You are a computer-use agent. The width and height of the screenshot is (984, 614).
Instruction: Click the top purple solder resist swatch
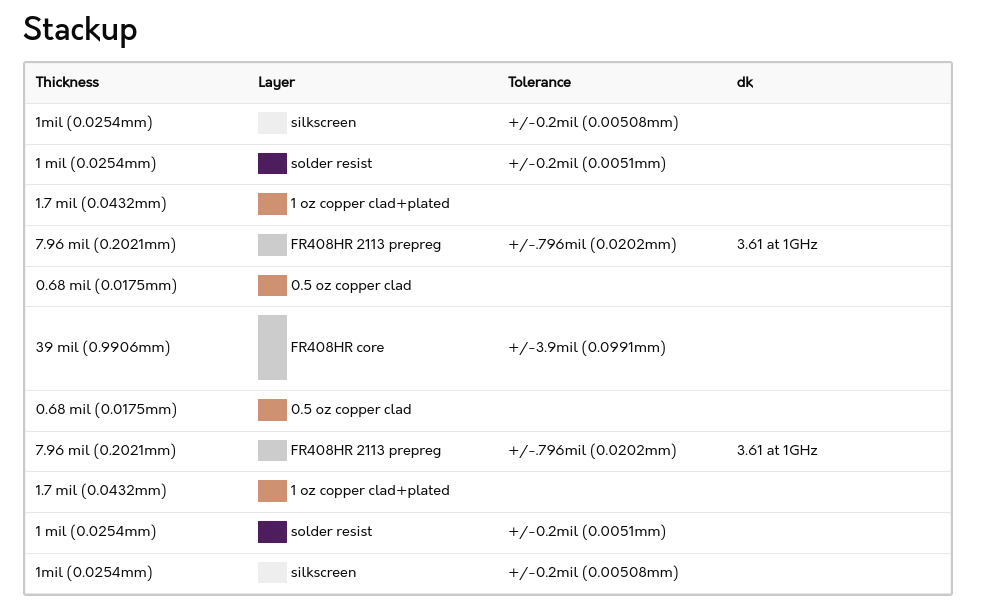tap(272, 163)
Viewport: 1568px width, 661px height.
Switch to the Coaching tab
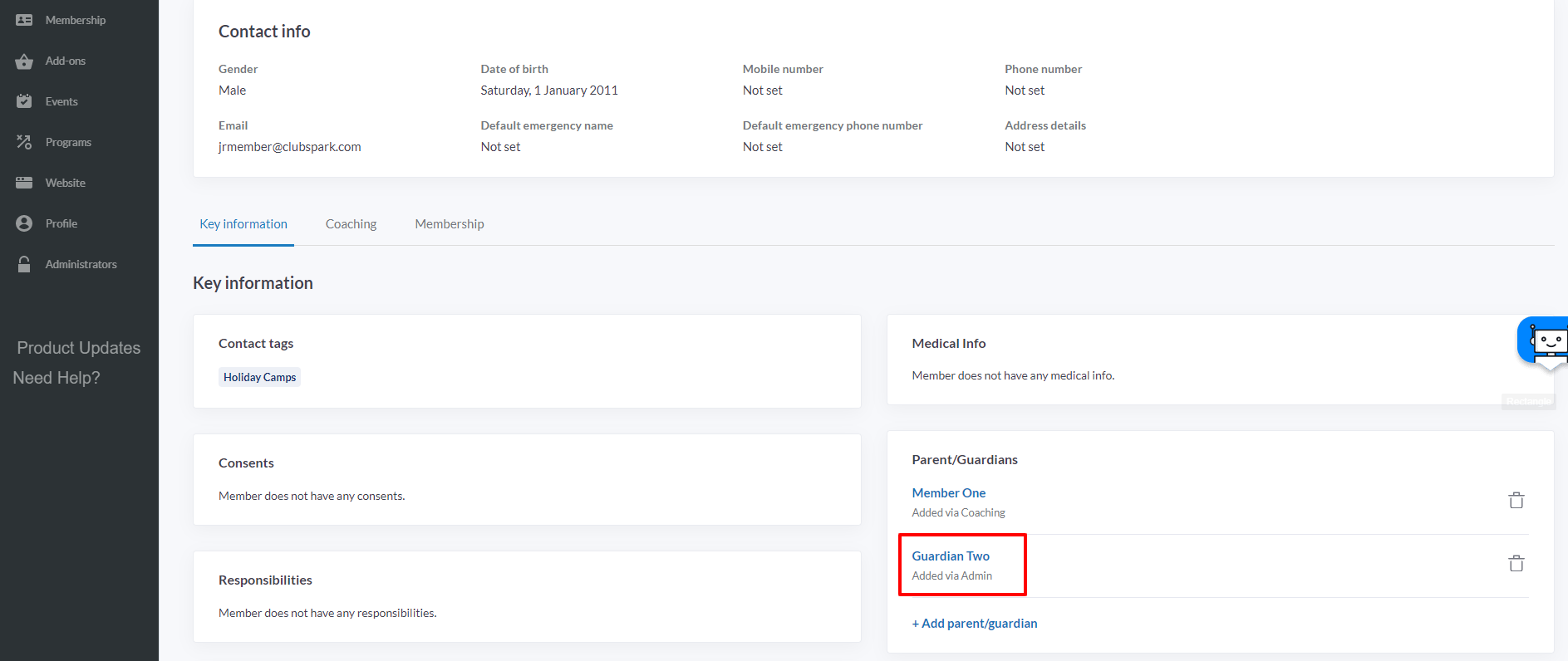(351, 224)
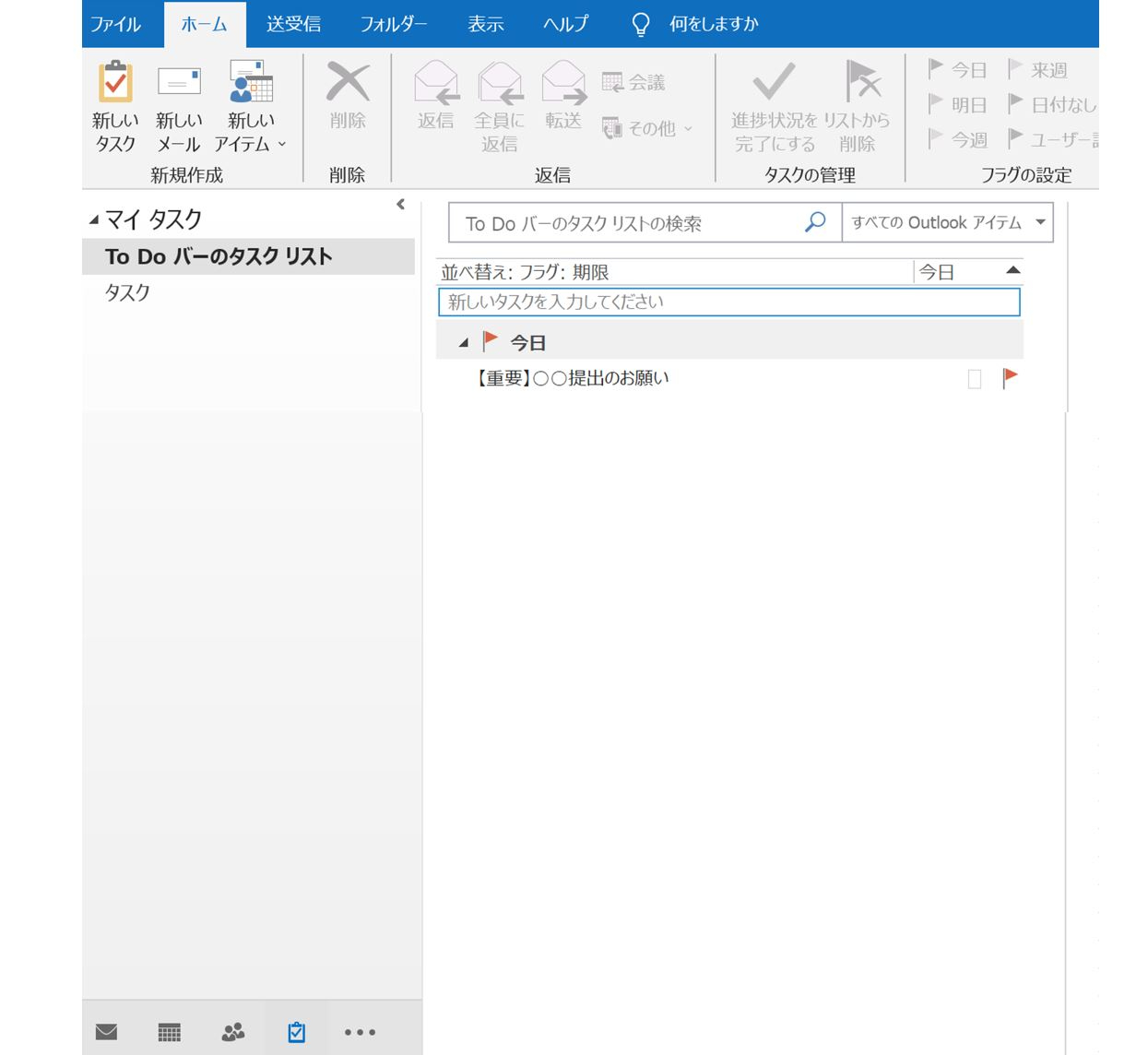Open the People view icon
The image size is (1148, 1055).
point(232,1032)
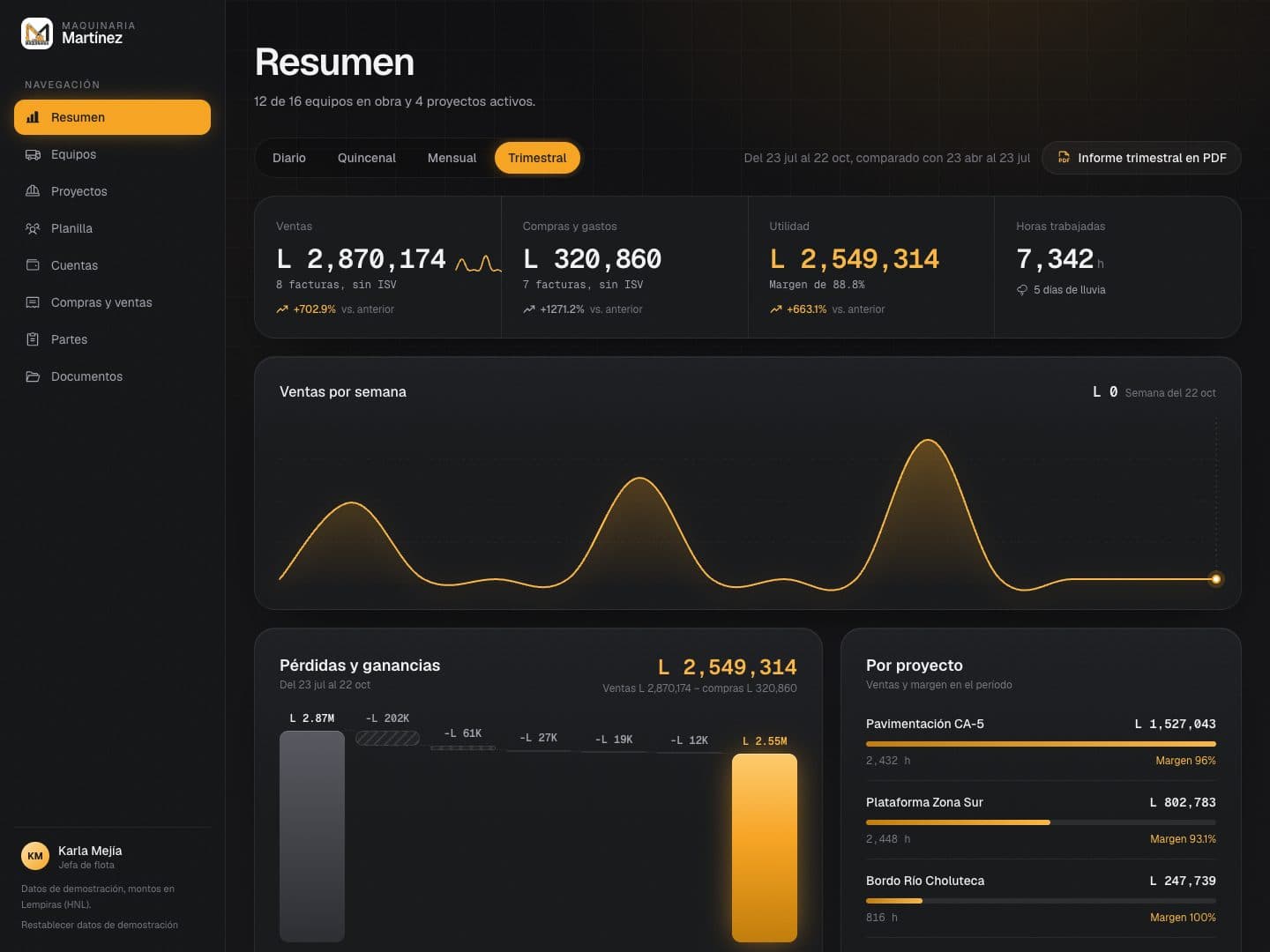Download Informe trimestral en PDF
1270x952 pixels.
click(1141, 158)
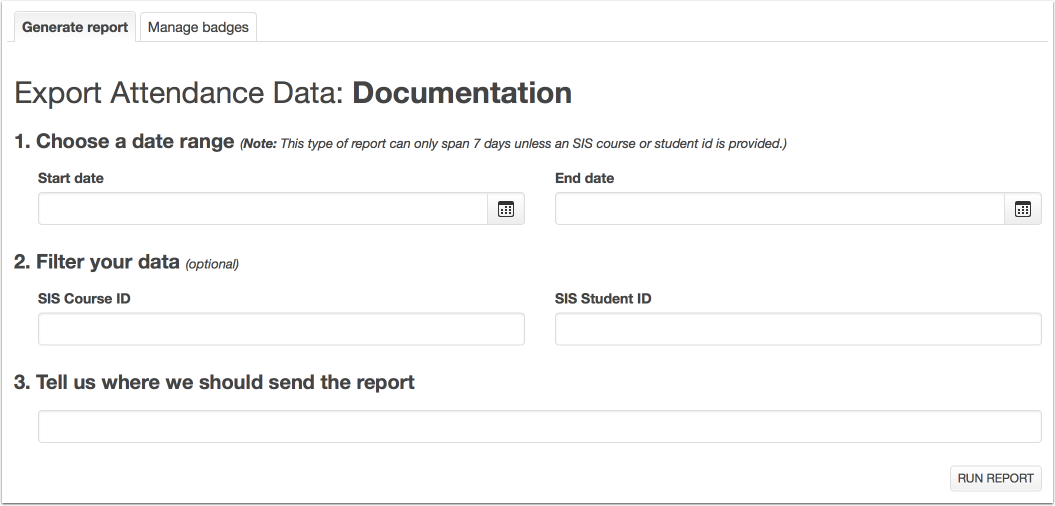The height and width of the screenshot is (506, 1055).
Task: Click the Choose a date range heading
Action: pyautogui.click(x=124, y=141)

- [Assigned task]:
Set down every entry above without alteration, but print no images.

- [Response to this task]:
You are a computer-use agent. The width and height of the screenshot is (984, 614).
Instruction: Click the top purple solder resist swatch
tap(272, 163)
Viewport: 1568px width, 661px height.
Switch to the Coaching tab
(351, 224)
Open the People view icon
The image size is (1148, 1055).
point(232,1032)
Download Informe trimestral en PDF
1270x952 pixels.
click(1141, 158)
The height and width of the screenshot is (506, 1055).
Task: Click the Choose a date range heading
Action: pyautogui.click(x=124, y=141)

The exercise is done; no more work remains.